Production Readiness Checklist
Ensure systems are operationally sound with health checks, SLOs, alerting, and comprehensive runbooks
TL;DR
Production readiness ensures systems can be reliably operated. This checklist covers health checks (readiness and liveness probes), SLO/SLI definition, alerting configuration, capacity planning, and runbook documentation. Systems should not move to production without completing this checklist.
Learning Objectives
After using this checklist, you will be able to:
- Configure health checks for application and infrastructure
- Define measurable SLOs and SLIs
- Establish alert thresholds based on SLOs
- Conduct capacity planning for predicted load
- Document operational runbooks for common scenarios
- Enable operators to reliably run systems in production
Health Checks & Probes
Readiness Probes
- Readiness Probe Definition
- Probe checks critical dependencies (database, cache, message queue)
- Probe returns 200 only when ready to accept traffic
- Probe timeout configured appropriately (3-5 seconds typical)
- Initial delay allows startup time before first check
- Readiness Criteria
- Cache is accessible and populated if required
- External service dependencies are reachable
- Configuration has been loaded
- Warm-up tasks (caching, initialization) completed
- Orchestrator Integration
- Pod not included in service load balancer until ready
- Failed probes prevent traffic routing
- Probe behavior tested during deployment
Liveness Probes
- Liveness Probe Definition
- Probe detects process-level failures (deadlock, panic)

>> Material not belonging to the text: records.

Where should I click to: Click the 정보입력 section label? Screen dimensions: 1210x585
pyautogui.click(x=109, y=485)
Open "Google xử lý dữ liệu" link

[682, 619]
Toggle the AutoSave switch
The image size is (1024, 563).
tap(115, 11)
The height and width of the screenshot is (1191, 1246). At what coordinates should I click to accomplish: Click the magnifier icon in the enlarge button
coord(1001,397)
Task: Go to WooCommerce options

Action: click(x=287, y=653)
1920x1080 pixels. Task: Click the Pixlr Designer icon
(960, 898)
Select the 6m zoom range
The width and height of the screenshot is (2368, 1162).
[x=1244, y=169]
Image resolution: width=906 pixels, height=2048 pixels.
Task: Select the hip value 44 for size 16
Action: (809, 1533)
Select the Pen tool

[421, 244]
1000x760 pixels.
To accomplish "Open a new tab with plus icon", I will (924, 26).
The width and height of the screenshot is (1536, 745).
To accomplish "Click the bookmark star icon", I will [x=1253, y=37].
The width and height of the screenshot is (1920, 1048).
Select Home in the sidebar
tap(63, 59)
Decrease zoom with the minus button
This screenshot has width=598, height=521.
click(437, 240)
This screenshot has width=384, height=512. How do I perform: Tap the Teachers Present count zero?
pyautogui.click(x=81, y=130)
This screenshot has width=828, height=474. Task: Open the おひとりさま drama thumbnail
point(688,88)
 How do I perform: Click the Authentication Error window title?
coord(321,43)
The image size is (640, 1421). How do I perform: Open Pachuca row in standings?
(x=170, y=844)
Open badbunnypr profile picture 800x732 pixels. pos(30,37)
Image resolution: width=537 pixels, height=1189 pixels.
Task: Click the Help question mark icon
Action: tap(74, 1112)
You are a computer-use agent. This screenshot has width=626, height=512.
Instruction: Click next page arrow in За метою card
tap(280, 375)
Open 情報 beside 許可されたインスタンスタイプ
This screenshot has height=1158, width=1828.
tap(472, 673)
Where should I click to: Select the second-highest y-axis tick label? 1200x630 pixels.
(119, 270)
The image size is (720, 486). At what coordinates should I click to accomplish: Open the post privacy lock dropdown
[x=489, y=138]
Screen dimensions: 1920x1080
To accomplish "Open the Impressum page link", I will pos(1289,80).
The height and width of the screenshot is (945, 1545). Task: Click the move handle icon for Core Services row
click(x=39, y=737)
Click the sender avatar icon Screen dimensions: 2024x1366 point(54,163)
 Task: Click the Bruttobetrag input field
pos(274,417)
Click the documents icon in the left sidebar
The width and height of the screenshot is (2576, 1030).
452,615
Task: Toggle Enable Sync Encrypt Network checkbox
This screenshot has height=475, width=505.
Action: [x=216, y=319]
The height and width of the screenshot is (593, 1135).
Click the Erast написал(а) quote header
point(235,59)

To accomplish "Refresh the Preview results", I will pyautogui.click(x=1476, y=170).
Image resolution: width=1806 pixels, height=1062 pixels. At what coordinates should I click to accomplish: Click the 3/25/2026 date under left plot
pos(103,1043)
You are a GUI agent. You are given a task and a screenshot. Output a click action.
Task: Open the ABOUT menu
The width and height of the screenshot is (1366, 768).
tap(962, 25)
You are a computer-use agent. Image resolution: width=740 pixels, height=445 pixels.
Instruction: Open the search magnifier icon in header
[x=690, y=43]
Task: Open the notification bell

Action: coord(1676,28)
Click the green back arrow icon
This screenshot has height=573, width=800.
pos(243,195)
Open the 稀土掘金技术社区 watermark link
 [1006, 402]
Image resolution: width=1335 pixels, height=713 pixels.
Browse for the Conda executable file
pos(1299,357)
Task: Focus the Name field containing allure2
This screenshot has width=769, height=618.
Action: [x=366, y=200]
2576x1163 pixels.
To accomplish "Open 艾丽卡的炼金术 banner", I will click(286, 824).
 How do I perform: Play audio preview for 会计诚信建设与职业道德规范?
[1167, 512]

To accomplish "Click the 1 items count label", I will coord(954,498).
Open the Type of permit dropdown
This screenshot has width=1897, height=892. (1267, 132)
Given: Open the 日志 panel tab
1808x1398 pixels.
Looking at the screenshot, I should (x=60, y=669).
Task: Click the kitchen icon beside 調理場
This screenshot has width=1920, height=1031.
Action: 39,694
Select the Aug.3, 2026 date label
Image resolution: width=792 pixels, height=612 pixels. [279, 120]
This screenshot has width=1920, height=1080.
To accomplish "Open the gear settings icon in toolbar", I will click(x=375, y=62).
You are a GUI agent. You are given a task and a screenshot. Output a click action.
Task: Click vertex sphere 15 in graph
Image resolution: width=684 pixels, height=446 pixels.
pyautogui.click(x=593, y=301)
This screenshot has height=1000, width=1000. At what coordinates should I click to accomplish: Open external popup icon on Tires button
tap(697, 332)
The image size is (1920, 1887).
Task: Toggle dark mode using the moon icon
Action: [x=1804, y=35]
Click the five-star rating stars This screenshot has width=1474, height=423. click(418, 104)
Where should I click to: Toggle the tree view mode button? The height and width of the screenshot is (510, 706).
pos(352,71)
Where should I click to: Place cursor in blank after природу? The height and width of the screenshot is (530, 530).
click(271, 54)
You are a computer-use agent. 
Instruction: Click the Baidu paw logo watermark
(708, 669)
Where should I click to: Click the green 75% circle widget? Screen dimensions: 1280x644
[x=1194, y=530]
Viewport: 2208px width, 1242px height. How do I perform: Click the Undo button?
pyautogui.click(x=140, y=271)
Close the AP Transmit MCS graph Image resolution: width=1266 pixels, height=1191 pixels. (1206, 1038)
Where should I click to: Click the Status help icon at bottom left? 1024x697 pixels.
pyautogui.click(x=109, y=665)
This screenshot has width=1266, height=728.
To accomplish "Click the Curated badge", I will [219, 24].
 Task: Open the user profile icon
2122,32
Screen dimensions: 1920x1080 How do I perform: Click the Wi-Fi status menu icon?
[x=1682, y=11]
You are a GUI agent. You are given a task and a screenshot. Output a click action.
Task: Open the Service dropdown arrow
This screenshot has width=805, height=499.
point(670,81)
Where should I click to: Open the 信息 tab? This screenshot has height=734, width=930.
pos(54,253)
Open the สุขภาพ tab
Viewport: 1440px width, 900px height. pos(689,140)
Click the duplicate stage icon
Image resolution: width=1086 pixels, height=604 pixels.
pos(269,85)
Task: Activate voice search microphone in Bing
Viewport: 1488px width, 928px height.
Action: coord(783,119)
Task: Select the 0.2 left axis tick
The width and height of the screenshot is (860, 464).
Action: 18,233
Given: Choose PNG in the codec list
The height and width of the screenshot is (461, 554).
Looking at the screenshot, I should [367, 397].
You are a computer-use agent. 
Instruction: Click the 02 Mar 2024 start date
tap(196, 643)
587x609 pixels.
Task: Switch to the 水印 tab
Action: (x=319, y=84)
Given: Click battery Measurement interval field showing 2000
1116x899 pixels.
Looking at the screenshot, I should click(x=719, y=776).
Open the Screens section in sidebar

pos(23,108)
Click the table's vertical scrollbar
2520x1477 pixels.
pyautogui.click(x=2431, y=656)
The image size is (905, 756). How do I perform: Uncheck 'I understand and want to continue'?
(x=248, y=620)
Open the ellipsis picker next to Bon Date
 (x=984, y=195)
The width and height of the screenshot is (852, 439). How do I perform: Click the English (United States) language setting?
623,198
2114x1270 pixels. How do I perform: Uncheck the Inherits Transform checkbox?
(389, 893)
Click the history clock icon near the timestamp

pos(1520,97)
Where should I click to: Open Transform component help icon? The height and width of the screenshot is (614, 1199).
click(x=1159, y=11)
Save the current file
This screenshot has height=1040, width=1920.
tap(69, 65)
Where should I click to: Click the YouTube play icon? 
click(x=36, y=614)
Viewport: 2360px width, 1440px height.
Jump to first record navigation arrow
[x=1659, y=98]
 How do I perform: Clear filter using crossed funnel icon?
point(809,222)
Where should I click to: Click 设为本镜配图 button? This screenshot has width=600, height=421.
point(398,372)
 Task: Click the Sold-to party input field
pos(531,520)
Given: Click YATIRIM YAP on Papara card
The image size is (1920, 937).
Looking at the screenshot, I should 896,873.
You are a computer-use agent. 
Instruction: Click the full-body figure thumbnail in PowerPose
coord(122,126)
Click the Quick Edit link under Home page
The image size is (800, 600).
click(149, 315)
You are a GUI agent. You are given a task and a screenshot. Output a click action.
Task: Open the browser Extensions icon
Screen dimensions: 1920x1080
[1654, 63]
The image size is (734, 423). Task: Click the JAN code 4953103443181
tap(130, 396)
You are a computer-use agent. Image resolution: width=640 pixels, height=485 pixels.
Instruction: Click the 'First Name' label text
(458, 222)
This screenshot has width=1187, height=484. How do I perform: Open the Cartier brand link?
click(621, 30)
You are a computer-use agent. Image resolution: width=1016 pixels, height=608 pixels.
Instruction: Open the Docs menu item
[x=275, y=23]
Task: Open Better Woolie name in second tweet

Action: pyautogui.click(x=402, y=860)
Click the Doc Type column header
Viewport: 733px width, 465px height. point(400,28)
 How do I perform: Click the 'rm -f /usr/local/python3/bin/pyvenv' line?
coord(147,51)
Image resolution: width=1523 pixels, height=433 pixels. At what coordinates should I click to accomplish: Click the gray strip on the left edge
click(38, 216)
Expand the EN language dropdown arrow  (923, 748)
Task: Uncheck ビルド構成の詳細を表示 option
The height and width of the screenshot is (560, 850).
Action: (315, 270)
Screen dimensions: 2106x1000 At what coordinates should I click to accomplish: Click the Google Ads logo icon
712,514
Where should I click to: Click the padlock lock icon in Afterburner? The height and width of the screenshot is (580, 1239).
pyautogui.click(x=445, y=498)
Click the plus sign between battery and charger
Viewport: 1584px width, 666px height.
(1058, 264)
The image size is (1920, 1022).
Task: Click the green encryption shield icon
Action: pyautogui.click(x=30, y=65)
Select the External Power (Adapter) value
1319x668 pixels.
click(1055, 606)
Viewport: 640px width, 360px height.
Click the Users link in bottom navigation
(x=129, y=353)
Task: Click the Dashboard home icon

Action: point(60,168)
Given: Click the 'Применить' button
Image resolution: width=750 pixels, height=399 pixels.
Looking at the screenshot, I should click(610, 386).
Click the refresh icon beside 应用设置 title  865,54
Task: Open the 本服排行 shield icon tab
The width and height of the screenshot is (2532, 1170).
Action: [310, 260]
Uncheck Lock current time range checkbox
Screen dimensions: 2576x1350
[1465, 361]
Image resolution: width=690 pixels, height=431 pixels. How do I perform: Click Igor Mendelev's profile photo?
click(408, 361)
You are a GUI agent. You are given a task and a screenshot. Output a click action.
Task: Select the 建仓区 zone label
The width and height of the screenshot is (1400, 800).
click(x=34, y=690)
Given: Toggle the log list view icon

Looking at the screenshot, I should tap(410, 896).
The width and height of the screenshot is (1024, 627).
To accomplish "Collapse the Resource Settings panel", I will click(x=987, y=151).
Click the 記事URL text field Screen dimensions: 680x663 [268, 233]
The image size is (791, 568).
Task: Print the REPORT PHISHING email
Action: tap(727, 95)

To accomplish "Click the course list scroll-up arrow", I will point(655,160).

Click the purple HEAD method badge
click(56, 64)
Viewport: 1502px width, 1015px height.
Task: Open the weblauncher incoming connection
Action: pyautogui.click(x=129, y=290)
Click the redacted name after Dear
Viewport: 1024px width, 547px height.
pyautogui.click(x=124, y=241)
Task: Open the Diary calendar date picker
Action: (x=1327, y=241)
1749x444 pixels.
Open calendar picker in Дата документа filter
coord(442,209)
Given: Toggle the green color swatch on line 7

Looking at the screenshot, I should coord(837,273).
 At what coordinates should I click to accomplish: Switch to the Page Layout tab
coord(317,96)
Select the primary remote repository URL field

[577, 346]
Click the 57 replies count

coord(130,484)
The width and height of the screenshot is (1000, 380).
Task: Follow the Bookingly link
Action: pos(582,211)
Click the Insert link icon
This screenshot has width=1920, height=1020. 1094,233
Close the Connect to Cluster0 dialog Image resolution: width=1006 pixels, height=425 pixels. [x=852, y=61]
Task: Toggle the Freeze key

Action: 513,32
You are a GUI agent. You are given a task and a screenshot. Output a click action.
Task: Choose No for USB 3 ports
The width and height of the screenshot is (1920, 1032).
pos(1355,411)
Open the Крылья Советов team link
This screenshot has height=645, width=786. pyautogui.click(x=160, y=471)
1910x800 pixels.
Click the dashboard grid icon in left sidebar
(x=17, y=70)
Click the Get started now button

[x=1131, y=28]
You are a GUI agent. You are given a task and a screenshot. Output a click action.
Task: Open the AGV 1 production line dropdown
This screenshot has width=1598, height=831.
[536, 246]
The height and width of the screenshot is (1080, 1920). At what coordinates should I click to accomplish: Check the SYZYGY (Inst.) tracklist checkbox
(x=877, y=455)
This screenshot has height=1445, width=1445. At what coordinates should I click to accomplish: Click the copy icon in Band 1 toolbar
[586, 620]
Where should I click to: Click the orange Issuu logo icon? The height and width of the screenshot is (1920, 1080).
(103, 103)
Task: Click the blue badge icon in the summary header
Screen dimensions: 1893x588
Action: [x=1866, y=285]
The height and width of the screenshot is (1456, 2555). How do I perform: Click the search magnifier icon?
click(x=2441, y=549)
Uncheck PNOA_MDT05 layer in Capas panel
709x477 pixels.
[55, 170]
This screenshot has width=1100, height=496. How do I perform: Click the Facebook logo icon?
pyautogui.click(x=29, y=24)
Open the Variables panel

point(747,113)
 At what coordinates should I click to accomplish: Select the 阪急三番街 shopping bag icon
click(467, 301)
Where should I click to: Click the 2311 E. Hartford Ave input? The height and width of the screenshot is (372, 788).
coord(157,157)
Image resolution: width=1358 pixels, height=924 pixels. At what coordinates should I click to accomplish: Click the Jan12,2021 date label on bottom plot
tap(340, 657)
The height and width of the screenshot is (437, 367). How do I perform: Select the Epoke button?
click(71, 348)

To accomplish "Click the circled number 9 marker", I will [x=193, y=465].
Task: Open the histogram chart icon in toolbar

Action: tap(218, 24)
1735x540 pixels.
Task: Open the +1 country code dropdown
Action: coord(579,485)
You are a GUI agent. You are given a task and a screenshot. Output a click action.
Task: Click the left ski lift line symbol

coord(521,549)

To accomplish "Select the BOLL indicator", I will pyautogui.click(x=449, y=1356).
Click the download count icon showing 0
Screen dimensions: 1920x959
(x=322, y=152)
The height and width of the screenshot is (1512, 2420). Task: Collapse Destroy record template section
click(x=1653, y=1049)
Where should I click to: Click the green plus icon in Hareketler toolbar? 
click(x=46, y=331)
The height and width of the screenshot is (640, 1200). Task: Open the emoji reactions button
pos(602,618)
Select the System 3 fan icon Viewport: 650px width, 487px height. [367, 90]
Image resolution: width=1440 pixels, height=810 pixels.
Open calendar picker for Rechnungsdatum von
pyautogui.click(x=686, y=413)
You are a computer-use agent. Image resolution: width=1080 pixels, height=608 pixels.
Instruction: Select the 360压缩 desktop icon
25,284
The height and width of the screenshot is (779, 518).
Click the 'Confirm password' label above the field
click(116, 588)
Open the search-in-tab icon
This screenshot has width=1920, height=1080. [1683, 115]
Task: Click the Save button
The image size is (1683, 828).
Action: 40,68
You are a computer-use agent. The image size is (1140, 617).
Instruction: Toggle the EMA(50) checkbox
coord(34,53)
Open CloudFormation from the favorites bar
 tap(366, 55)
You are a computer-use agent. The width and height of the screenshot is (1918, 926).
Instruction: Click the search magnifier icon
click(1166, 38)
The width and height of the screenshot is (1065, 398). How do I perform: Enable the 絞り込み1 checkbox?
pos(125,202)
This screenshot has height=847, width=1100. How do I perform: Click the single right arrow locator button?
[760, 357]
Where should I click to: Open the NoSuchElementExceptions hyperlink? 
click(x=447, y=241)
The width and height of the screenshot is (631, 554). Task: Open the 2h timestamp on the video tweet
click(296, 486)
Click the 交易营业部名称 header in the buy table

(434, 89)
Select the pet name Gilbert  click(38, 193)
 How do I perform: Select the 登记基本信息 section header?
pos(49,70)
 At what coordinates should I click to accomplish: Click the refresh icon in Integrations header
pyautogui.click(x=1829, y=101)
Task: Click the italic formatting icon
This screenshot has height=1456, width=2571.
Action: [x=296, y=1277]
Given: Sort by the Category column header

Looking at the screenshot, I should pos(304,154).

- Probe returns 200 if process is healthy and responsive
- Probe is lightweight (minimal CPU/memory impact)
- Probe timeout and frequency configured appropriately
- Liveness Criteria
- No goroutine/thread deadlocks or hangs
- Memory usage is within expected bounds
- Event loop is not blocked
- Restart Behavior
- Restart policy configured appropriately
- Crash loops are detected and avoided
- Startup probe prevents premature liveness failures
Startup Probes
- Startup Probe Configuration
- Probe checks if initialization is complete
- Generous timeout for application startup (up to 5 minutes)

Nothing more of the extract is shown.